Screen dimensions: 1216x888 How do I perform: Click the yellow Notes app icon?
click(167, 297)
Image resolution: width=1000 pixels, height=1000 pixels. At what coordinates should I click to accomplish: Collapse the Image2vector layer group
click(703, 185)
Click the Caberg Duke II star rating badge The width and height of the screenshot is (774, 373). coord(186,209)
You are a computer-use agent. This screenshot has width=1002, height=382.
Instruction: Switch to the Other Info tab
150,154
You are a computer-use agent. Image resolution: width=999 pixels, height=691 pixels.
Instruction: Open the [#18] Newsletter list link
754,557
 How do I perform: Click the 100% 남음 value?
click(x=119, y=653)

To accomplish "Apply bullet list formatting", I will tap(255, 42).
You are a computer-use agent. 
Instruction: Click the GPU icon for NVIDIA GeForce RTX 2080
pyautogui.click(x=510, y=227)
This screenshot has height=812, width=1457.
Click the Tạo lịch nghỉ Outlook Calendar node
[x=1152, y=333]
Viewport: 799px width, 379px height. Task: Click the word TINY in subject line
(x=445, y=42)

==================================================

● Problem details
Your task is to quote the listing above word for word.

● Finished exercise
Screen dimensions: 1216x888 How do I perform: Click the yellow Notes app icon?
click(167, 297)
Image resolution: width=1000 pixels, height=1000 pixels. At what coordinates should I click to accomplish: Collapse the Image2vector layer group
click(703, 185)
Click the Caberg Duke II star rating badge The width and height of the screenshot is (774, 373). coord(186,209)
You are a computer-use agent. This screenshot has width=1002, height=382.
Instruction: Switch to the Other Info tab
150,154
You are a computer-use agent. Image resolution: width=999 pixels, height=691 pixels.
Instruction: Open the [#18] Newsletter list link
754,557
 How do I perform: Click the 100% 남음 value?
click(x=119, y=653)

To accomplish "Apply bullet list formatting", I will tap(255, 42).
You are a computer-use agent. 
Instruction: Click the GPU icon for NVIDIA GeForce RTX 2080
pyautogui.click(x=510, y=227)
This screenshot has height=812, width=1457.
Click the Tạo lịch nghỉ Outlook Calendar node
[x=1152, y=333]
Viewport: 799px width, 379px height. Task: Click the word TINY in subject line
(x=445, y=42)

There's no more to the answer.